SELECTED TEXT
>>>>
TORONTO — Hockey Hall of Famer Eric Lindros is hoping a new campaign launched across Ontario will help amateur athletes, parents and coaches better identify the signs and symptoms of a concussion after his career was cut short by repeated blows to the head.
“You see anything that’s off or someone’s not feeling quite right, let’s pull them (out of the game),” Lindros told The Canadian Press this week. “Let’s not even question it.”
The provincial government’s ad campaign — called “Hit. Stop. Sit.” — follows the passing of Rowan’s Law, the first of its kind in Canada and set to take effect July 1. The law is named after Rowan Stringer, a youth rugby player who died in 2013 from second impact syndrome after suffering multiple concussions.
Rowan’s Law establishes protocols for players to ensure they are taken out of action if a concussion is suspected, requires a review of awareness resources and outlines a code of conduct that sets out rules of behavior.
“We’re here because Rowan pushed it,” Lindros continued. “She had three concussions in six days — that’s an extreme case — and she ended up dying. We don’t want anything close to that happening.”
A commercial featuring a female soccer player receiving repeated blows to the head before collapsing on the field has been shown at movie theaters across Ontario as part of the campaign. The spot made its TV debut during Monday’s Game 5 of the NBA Finals.
Lindros, who was voted as one of the NHL’s 100 greatest players in 2017, suffered at least five concussions during his dominant, injury-shortened career. A jarring Scott Stevens shoulder-to-head hit on Lindros in Game 7 of the 2000 Eastern Conference finals was legal at the time, and that came two years after Lindros took another devastating hit from Darius Kasparaitis.
<<<<
INFORMATION
>>>>
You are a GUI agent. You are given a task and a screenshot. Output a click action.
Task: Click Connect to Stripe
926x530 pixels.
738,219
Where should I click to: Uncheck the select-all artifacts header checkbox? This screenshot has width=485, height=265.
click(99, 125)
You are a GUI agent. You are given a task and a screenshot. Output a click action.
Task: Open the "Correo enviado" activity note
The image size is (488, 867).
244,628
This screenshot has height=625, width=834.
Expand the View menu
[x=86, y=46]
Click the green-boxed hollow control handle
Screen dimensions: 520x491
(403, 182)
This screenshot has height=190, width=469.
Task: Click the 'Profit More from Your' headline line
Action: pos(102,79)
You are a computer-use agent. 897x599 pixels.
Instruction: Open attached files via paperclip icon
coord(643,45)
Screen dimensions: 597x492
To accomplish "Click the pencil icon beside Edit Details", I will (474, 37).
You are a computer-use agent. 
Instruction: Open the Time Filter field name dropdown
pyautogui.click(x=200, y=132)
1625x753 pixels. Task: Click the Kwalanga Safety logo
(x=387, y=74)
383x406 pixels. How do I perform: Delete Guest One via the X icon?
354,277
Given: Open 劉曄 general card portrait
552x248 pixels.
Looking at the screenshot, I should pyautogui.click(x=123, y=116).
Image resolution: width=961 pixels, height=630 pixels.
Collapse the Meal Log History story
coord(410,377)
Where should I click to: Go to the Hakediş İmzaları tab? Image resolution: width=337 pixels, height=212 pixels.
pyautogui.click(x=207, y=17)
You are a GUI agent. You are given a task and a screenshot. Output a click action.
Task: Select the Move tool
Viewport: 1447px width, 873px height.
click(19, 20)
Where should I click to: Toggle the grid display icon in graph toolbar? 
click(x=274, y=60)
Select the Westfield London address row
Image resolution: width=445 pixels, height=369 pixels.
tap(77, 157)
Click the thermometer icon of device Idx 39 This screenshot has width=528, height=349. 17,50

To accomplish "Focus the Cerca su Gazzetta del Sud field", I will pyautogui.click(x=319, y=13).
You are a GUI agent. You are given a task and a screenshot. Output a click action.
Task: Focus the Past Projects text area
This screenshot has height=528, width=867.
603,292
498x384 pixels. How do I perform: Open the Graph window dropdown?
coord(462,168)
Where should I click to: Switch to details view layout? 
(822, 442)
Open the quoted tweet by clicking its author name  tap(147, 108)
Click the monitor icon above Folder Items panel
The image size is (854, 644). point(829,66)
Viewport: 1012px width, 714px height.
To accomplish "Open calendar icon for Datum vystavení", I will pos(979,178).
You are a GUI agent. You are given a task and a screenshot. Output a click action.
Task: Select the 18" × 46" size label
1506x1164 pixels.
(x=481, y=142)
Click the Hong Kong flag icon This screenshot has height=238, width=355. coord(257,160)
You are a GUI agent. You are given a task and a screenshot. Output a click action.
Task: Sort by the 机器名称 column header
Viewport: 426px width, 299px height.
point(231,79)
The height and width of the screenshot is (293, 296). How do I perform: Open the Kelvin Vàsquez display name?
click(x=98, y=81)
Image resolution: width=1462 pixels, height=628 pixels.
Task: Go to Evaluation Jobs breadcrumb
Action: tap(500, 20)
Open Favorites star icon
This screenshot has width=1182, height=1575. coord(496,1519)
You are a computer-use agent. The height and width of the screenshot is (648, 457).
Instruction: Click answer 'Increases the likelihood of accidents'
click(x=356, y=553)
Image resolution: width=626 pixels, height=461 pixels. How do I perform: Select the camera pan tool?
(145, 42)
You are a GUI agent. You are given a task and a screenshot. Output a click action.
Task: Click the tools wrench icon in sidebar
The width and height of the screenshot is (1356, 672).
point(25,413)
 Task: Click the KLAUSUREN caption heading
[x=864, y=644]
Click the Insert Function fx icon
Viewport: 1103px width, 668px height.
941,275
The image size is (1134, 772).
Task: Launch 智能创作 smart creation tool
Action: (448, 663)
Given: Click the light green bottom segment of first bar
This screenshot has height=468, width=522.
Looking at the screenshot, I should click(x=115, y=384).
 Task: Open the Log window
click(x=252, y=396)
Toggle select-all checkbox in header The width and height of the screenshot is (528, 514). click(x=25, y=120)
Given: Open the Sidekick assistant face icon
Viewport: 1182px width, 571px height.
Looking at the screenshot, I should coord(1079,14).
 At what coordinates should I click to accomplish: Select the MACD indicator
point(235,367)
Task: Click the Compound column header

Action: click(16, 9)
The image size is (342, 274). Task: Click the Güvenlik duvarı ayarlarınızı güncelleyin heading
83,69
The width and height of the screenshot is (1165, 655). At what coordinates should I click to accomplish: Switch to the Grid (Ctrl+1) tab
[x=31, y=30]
<<<<
WHAT TO DO
A - Reproduce the passage of the concussion campaign article from "TORONTO — Hockey" up to and including "suffering multiple concussions.".
B - Say whether each statement agrees with the concussion campaign article, answering yes or no and quoting the deciding words: (i) Rowan's Law takes effect on July 1. (ii) Rowan Stringer was a youth soccer player. (iii) The Scott Stevens hit on Lindros was illegal at the time.
C - Pick up the concussion campaign article after its last sentence and keep writing.

RESPONSES PER TASK
A -
TORONTO — Hockey Hall of Famer Eric Lindros is hoping a new campaign launched across Ontario will help amateur athletes, parents and coaches better identify the signs and symptoms of a concussion after his career was cut short by repeated blows to the head.
“You see anything that’s off or someone’s not feeling quite right, let’s pull them (out of the game),” Lindros told The Canadian Press this week. “Let’s not even question it.”
The provincial government’s ad campaign — called “Hit. Stop. Sit.” — follows the passing of Rowan’s Law, the first of its kind in Canada and set to take effect July 1. The law is named after Rowan Stringer, a youth rugby player who died in 2013 from second impact syndrome after suffering multiple concussions.

B -
(i) Yes: "set to take effect July 1"
(ii) No: "a youth rugby player"
(iii) No: "was legal at the time"

C -
Now a 46-year-old husband and father, Lindros said of that blow: “I got into the showers, and when you’re in the visiting team’s locker room, all the emblems on the towels have the home team’s logo. I truly thought I got traded to Pittsburgh.
“I joke about it now. I thought I was getting a chance to play with Mario Lemieux, but that moment was bad … it was bad.”
Lindros, who doesn’t want the threat of concussions to deter kids from playing sports, does favor a ban on all hits to the head across hockey — including the NHL — and the teaching of body contact at a much later age than the current standard.
NHL commissioner Gary Bettman has consistently questioned any direct link between multiple concussions and chronic traumatic encephalopathy (CTE), a brain condition associated with repeated blows to the head. CTE can only be diagnosed after death.
Lindros sighed when asked about Bettman’s concussion and CTE comments.
“I don’t understand how the NFL can change their tune and speak to CTE in a far different fashion now than in the past, and it not be acknowledged by our guys,” he told CP. “There are some owners that really want to get ahead of this, get in front of it, support it, and maybe this will happen. I’d really like to think so.”